CNMa knockout in type I or type II neurons (GMR51H05-GAL4, GMR91F02-GAL4, and GMR79A11-GAL4) all reproduced the MAPI-increased phenotype of clk856-specific CNMa knockout (Figure 6I). However, type II neurons-specific CNMa knockout (CNMa ∩ GMR91F02) showed weaker advanced morning activity without advanced morning peak (Figure 6N), while type I neurons-specific CNMa knockout did (Figure 6J), indicating a possibility that these two type I CNMa neurons are the main functional subset regulating the morning anticipation activity of fruit fly.

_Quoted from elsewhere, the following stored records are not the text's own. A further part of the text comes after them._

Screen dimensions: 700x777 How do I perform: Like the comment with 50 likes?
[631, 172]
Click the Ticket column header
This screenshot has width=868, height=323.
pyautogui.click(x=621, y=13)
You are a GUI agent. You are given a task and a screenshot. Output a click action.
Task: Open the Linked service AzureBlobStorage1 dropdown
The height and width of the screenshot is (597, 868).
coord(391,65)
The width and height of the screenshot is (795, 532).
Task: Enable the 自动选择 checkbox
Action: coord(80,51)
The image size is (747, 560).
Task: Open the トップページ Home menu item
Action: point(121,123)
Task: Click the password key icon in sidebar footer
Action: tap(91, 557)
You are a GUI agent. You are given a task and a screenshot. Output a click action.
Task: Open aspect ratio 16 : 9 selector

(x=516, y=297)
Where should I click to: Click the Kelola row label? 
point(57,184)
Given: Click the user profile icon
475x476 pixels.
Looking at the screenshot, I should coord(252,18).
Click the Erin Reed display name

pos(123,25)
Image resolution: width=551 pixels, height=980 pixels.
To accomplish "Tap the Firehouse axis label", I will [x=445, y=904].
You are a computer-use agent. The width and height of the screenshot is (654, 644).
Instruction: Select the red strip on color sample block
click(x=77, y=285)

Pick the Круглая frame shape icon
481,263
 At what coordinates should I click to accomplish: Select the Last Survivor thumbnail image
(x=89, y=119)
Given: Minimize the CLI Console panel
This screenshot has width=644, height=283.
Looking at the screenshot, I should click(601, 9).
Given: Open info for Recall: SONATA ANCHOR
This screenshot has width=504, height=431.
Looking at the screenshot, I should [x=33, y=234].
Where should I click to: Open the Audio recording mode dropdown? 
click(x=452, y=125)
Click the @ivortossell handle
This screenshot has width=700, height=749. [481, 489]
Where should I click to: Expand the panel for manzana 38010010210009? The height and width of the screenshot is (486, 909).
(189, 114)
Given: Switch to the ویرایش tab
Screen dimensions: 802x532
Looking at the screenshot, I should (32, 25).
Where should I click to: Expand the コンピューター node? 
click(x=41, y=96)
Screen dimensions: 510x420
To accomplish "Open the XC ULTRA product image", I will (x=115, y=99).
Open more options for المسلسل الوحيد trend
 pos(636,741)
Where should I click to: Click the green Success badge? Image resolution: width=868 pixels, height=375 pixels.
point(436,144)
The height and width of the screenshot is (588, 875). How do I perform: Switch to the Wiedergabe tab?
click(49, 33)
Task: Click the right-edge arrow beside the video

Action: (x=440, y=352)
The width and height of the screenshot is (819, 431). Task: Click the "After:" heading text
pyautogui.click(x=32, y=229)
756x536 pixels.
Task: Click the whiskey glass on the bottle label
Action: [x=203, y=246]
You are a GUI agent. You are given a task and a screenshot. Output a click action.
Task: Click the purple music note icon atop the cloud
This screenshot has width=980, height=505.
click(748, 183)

Pdf or Pdfr mutants exhibit weak or no morning anticipation, which is related to the phenotype of CNMa knockout flies. We also identified two Pdfr and CNMa double-positive DN1ps, which have a type I projection pattern (Figure 6G). Reintroduction of Pdfr in Pdfr knockout background revealed that GMR51H05 and GMR79A11 Gal4 drivers, which covered the main functional CNMa-positive subset, could partially rescue the morning anticipation and power phenotype of Pdfr knockout flies to a considerably larger extent than the GMR91F02 driver (Figure 6Q–S, Figure 6—figure supplement 2A, and Supplementary file 7). Moreover, knocking out Pdfr by GMR51H05 and CNMa GAL4, which cover type I CNMa neurons, decreased morning anticipation of flies (Figure 6T, Figure 6—figure supplement 2B). However, the decrease in morning anticipation observed in the Pdfr knockout by CNMa-GAL4 was not as pronounced as with GMR51H05-GAL4. Because the presumptive main subset of functional CNMa is also PDFR-positive, there is a possibility that CNMa secretion is regulated by PDF/PDFR signal.

Role of neuronal CNMaR in morning anticipation

There is only one CNMa receptor reported in the fly genome (Jung et al., 2014). We generated a CNMaRKO-p65AD line by CRISPR/Cas9 (Figure 7A), and this knockout showed advanced morning activity (Figure 7B and D) and increased MAPI (Figure 7C and E) in both sexes. CNMaRKI-Gal4/UAS-mCD8::GFP and CNMaRKI-Gal4/UAS-stinger::Red showed expression of CNMaR across the whole brain (Figure 7F, Figure 6—figure supplement 1B), especially in DN1p, DN3, the PI, and the SOG. The dendrite arborization and synaptic projections of CNMaR neurons also covered broad regions (Figure 7G and H), at the PI, the SOG, the posterior ventrolateral protocerebrum (PVLP), and the central complex (CC). Further cKO of CNMaR in neurons by C-cCCTomics phenocopied CNMaRKO-p65AD phenotype (Figure 7I–L). These results indicate that CNMaR is similar to CNMa in regulating morning anticipation.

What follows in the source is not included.